KOSS is a Extension API Server which exposes OS properties and functionality using Kubernetes API, so it can be accessed using e.g. kubectl
.
At the moment this is highly experimental and only managing sysctl
is supported. To make things actually usable, you must run KOSS binary as root on the machine you will be managing.
Managing multiple machines is not supported and not planned.
KOSS also do not use any of libraries to build Kubernetes API, but builts it's absolute minimal version from scratch, which is most likely missing many features.
Listing, getting and editing sysctl is only working functionality.
KOSS exposes API over HTTPS using self-signed X.509 certificate generated on the fly on server start.
To test it out, modify manifest.yaml YAML file and set externalName
field to IP where KOSS will be available under right now hardcoded port 8443.

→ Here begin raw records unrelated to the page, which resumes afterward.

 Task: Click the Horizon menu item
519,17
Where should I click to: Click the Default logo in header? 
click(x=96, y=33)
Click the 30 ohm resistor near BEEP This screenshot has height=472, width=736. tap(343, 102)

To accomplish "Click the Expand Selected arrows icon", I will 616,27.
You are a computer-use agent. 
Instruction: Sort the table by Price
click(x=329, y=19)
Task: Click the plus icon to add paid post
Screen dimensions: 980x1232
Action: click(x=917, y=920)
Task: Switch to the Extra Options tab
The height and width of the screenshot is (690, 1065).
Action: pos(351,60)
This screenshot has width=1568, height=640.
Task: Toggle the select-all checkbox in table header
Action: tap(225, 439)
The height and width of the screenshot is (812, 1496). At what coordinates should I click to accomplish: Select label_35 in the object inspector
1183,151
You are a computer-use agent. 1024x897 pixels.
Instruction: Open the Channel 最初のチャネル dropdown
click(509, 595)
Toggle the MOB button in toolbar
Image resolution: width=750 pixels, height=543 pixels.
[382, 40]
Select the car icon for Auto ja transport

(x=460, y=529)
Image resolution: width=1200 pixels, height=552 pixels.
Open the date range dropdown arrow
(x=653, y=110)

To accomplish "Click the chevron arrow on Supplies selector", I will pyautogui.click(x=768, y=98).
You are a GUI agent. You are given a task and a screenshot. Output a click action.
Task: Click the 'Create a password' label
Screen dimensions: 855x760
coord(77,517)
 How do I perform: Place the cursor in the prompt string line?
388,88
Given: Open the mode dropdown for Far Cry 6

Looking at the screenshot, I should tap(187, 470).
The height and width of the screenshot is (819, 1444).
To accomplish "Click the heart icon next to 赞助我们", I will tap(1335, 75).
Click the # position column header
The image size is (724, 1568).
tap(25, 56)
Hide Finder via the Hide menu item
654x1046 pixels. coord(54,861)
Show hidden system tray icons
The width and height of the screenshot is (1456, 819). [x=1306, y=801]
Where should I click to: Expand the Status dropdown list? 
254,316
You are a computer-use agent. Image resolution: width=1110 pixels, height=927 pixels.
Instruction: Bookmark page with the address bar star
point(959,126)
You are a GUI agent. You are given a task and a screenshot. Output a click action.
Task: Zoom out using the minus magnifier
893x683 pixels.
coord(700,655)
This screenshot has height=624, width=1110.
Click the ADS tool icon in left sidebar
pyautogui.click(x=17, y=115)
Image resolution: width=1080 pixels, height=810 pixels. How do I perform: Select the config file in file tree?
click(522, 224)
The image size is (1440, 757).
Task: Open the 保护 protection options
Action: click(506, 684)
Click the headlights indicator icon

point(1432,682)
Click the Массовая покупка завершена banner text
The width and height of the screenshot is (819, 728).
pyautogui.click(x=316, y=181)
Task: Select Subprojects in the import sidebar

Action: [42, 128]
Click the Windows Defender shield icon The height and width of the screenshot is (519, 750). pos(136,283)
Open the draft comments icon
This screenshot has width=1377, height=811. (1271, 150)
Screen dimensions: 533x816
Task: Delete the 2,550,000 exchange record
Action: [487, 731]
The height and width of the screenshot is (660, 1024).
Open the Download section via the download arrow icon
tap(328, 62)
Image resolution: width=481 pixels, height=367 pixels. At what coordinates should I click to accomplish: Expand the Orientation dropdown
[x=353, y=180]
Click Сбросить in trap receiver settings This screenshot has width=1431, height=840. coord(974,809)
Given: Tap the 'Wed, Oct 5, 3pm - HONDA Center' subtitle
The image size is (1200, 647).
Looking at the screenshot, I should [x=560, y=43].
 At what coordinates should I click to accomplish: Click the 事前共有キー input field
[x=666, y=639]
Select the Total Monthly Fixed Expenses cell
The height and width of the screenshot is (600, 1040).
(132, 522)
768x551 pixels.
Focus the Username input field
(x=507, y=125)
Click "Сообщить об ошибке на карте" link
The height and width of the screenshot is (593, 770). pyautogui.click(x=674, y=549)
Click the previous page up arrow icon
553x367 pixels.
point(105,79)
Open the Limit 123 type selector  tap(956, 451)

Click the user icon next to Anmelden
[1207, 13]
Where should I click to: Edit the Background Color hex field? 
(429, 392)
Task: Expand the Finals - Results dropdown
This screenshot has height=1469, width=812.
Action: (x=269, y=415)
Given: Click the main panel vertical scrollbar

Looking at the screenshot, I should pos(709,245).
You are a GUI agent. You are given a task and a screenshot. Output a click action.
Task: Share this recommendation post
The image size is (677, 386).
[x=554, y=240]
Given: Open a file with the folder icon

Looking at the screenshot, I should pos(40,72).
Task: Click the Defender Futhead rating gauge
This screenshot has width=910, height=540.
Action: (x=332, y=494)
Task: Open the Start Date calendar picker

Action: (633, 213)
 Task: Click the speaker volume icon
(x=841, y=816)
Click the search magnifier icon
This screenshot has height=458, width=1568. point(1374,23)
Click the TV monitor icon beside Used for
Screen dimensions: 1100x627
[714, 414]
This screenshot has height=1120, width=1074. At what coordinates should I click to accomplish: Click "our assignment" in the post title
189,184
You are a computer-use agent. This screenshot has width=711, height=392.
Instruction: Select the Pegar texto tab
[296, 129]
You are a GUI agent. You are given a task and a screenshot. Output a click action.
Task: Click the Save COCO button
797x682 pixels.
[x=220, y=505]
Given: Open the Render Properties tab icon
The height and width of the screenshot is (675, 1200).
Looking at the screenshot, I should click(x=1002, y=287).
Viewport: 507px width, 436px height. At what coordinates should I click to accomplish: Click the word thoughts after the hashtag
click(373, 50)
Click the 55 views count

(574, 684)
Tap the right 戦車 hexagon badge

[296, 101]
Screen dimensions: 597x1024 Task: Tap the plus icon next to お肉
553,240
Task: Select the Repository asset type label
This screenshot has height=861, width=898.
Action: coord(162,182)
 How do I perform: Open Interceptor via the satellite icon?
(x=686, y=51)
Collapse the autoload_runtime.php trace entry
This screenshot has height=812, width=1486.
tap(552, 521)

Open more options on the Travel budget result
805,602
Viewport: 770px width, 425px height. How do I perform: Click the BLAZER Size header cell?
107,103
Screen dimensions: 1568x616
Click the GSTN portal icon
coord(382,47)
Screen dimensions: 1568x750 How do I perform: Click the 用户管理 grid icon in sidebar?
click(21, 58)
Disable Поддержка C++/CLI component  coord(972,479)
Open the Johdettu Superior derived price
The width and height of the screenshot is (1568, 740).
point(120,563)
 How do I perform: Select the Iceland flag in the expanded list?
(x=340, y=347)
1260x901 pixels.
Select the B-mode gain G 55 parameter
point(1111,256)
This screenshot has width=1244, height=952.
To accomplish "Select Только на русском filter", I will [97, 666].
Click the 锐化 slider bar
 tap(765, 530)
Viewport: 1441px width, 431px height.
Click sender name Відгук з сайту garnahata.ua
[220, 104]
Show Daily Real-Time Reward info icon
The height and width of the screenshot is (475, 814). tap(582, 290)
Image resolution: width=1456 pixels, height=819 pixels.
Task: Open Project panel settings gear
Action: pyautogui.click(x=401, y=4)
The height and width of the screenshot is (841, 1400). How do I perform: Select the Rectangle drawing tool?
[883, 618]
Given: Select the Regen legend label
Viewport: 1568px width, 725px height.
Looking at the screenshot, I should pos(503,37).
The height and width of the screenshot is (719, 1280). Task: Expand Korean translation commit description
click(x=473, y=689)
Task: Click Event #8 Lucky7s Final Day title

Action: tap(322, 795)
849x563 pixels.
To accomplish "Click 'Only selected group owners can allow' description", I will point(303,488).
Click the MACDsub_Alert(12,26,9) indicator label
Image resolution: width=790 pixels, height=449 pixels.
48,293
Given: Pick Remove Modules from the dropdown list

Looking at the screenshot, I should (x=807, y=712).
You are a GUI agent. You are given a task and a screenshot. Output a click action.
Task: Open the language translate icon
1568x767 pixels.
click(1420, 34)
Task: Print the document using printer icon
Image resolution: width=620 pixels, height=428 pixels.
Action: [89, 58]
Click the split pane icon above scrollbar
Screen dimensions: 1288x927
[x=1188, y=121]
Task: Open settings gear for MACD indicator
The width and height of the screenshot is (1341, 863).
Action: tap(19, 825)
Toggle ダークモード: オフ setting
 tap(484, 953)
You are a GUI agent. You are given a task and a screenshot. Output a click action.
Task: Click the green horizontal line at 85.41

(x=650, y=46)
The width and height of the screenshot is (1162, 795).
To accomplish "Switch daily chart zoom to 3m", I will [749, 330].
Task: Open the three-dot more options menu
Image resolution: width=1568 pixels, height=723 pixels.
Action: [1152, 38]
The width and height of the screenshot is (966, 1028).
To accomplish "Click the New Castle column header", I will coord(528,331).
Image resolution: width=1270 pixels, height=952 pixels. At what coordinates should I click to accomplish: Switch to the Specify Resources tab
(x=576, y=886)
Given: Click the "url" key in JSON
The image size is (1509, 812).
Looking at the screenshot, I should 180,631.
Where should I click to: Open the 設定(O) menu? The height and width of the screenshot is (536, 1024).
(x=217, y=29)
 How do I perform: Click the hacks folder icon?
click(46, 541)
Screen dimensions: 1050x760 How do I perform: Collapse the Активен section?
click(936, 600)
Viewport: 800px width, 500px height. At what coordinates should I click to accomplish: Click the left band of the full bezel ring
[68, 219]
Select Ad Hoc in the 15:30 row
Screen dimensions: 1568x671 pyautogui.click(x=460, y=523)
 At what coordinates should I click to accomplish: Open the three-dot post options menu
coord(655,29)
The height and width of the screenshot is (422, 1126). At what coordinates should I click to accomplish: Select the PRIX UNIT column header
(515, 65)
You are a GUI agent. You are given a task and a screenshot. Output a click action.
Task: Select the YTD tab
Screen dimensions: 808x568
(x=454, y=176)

Then, apply this manifest on your cluster using e.g. kubectl apply -f
command.
Now, you should be able to read your sysctl values using kubectl get sysctl
like on example below:
$ kubectl get sysctl | head
NAME VALUE
abi.vsyscall32 1
debug.exception-trace 1
debug.kprobes-optimization 1
dev.hpet.max-user-freq 64
dev.i915.oa_max_sample_rate 100000
dev.i915.perf_stream_paranoid 1
dev.mac_hid.mouse_button2_keycode 97
dev.mac_hid.mouse_button3_keycode 100
dev.mac_hid.mouse_button_emulation 0
You can also write values using kubectl patch
or kubectl edit
:
kubectl patch sysctl vm.overcommit_ratio -p '{"value":"50"}'
As well as by applying a specific manifest:
cat <<EOF | kubectl apply -f-
apiVersion: koss.invidian.github.io/v1alpha1
kind: Sysctl
metadata:
name: vm.overcommit_ratio
value: "50"
EOF
For simplicity, when starting KOSS, it will write a kubeconfig
file in current working directory, so you can use it
to directly communicate with Extension API server, without a need for regular API server.
Note, that when in this mode, only kubectl get
and kubectl patch
will work. kubectl apply
, kubectl edit
or kubectl create
will fail right now. This limitation might be addressed in the future.